Dans la majorité, certains commencent aussi à s'interroger sur son style. « Je l'apprécie énormément, mais je suis assez réservé sur cette idée de territoires qu'il évoque en permanence. On est encore dans une nation, pas dans un territoire », cingle un poids lourd de l'exécutif, sans ignorer la tâche ardue de ce Premier ministre que personne ne connaissait il y a encore quelques semaines : « Il arrive au milieu du quinquennat, en pleine crise. A la moindre angoisse des Français, il va prendre ça dans les sondages. Et puis pour rentrer dans l'esprit de nos compatriotes, ça prend au moins dix ans… sauf pour Macron ».

Une stratège de la macronie décrypte le phénomène autrement : « Il n'a pour le moment pas réussi à personnaliser son action. Quand il est en déplacement, au fond, on n'en retient pas grand-chose, on ne sait pas vraiment quels sont ses angles, ses vraies priorités. Et le risque pour lui, c'est de ne pas avoir d'identité. A mon sens, les Français n'ont pas encore rencontré Jean Castex ».

L'intéressé se montre sûr de lui

Le principal intéressé, lui, n'a cure de ces remarques. Les sondages en baisse ? Aucun commentaire fait-on savoir. En privé, il se montre même sûr de lui, satisfait de ses premières semaines à Matignon. « De toute façon, il s'était mis dans la tête qu'il en prendrait plein la figure. Du coup, partant de là, cela lui facilite l'exercice », remarque son entourage qui ajoute qu'il « s'attend, par principe, au pire, donc il n'est pas perturbé psychologiquement » par les péripéties.

Et Jean Castex n'entend pas non plus en finir avec son discours tourné vers les territoires.

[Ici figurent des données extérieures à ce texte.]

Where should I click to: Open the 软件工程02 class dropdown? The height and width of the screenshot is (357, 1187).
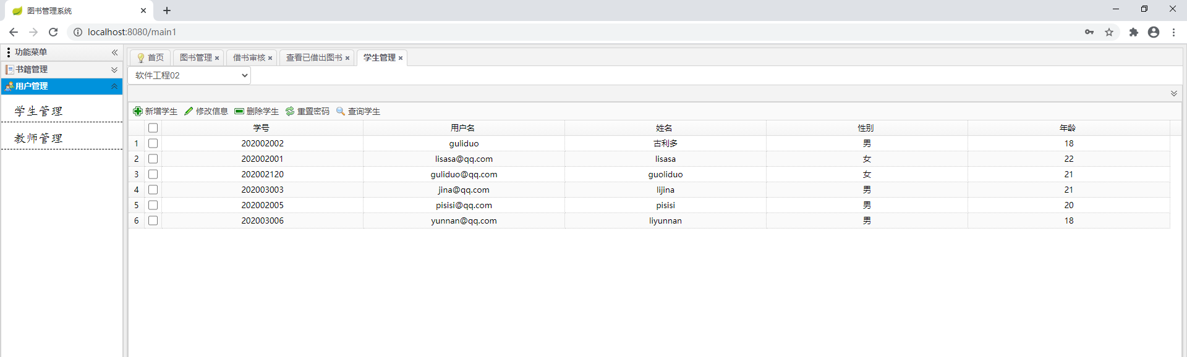pos(189,75)
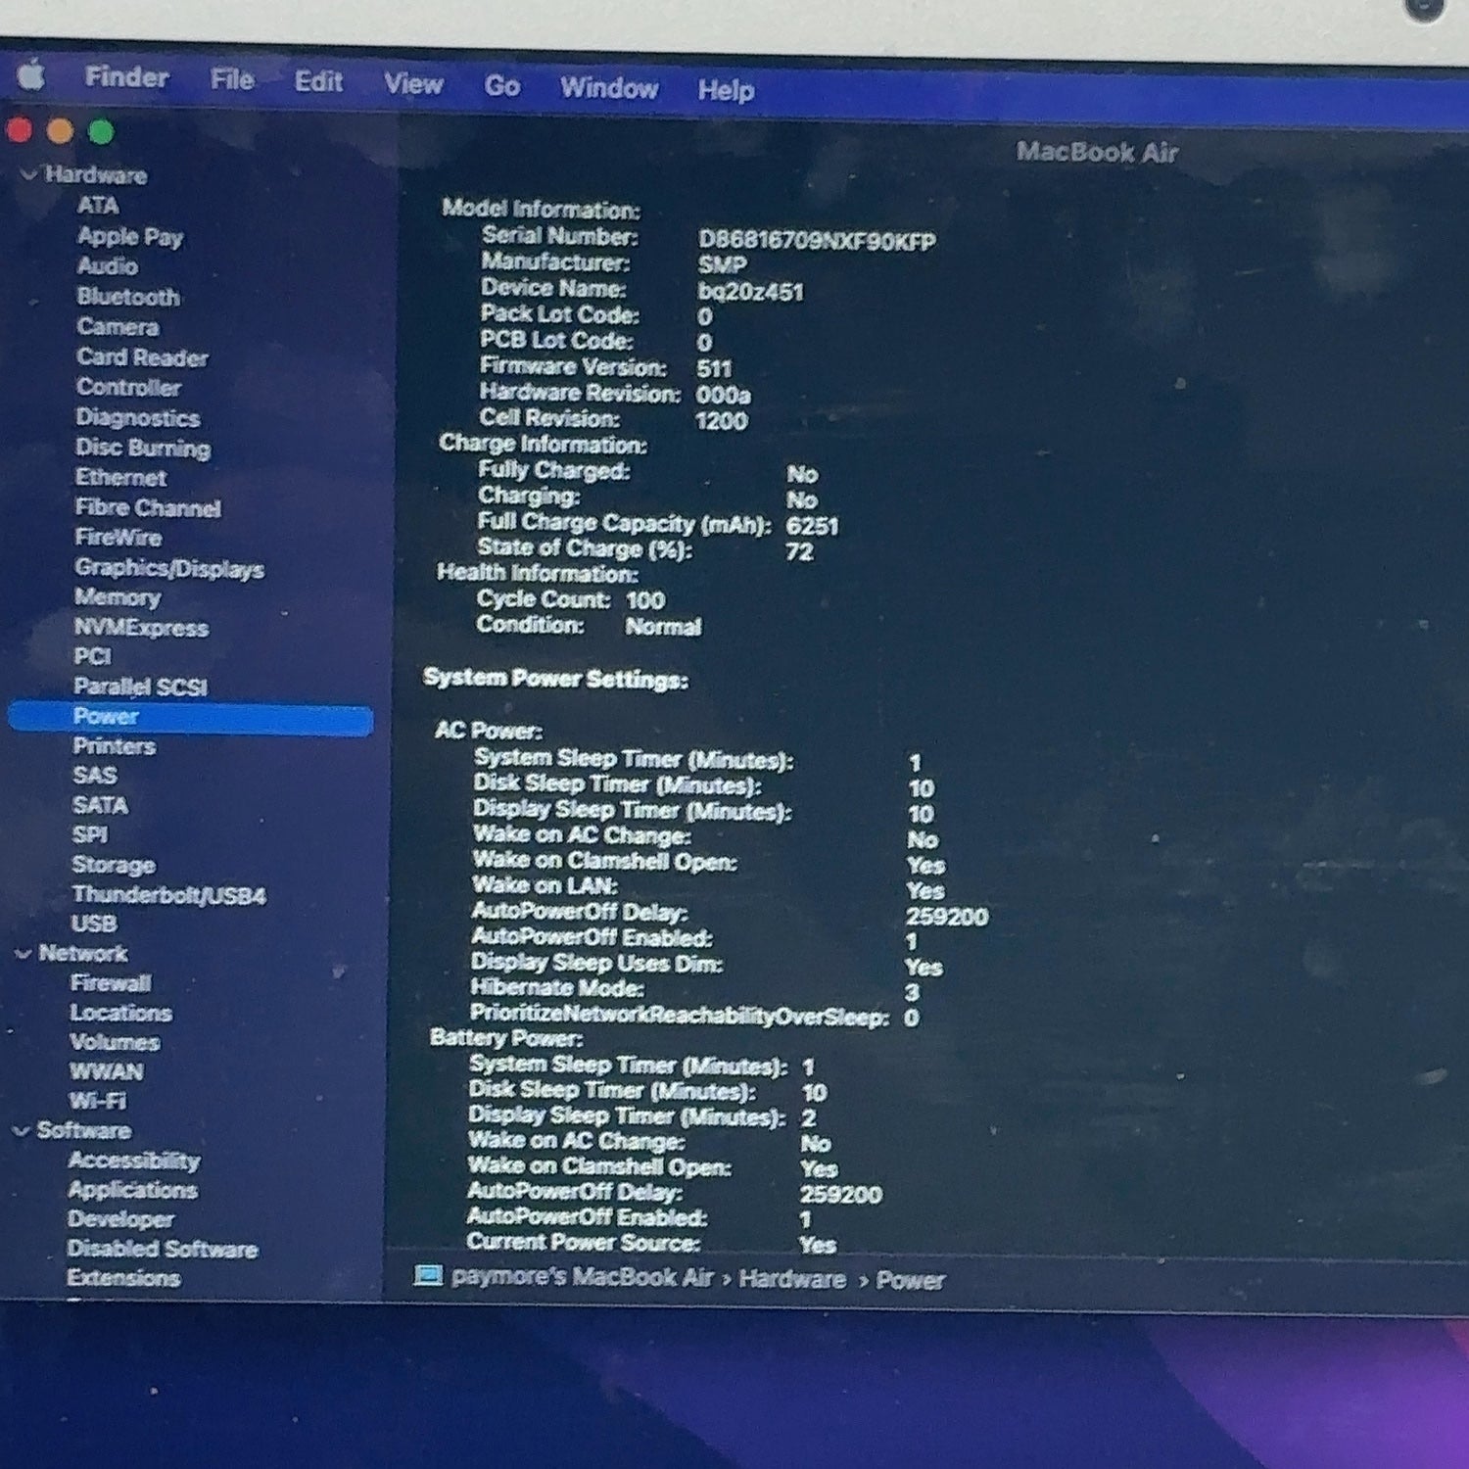Open the Finder menu
The height and width of the screenshot is (1469, 1469).
point(126,76)
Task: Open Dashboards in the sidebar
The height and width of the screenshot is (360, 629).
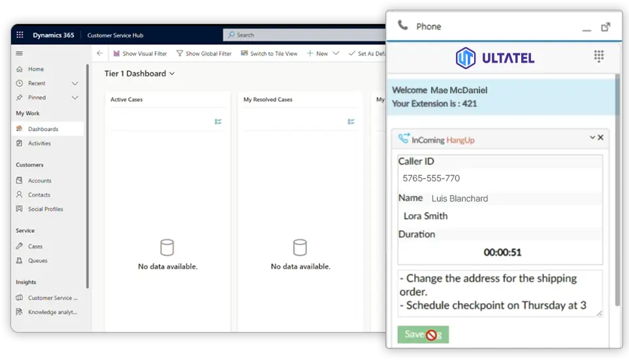Action: click(x=43, y=129)
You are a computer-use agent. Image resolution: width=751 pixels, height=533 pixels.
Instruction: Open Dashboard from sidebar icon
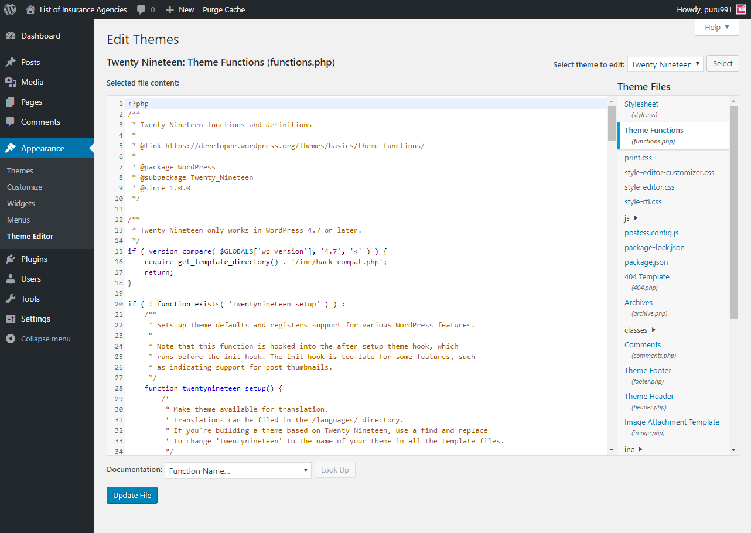pos(11,36)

Selon nos informations, il a même l'intention d'effectuer prochainement, et à raison d'une fois par mois, une rencontre avec les acteurs publics et privés d'un territoire donné — et pourquoi pas des Français tirés au sort — pour parler transition écologique et vérifier l'exécution des mesures écolos du plan de relance. Comme une sorte de grand débat national revisité version Castex. Et un bon moyen, peut-être, d'imprimer sa marque.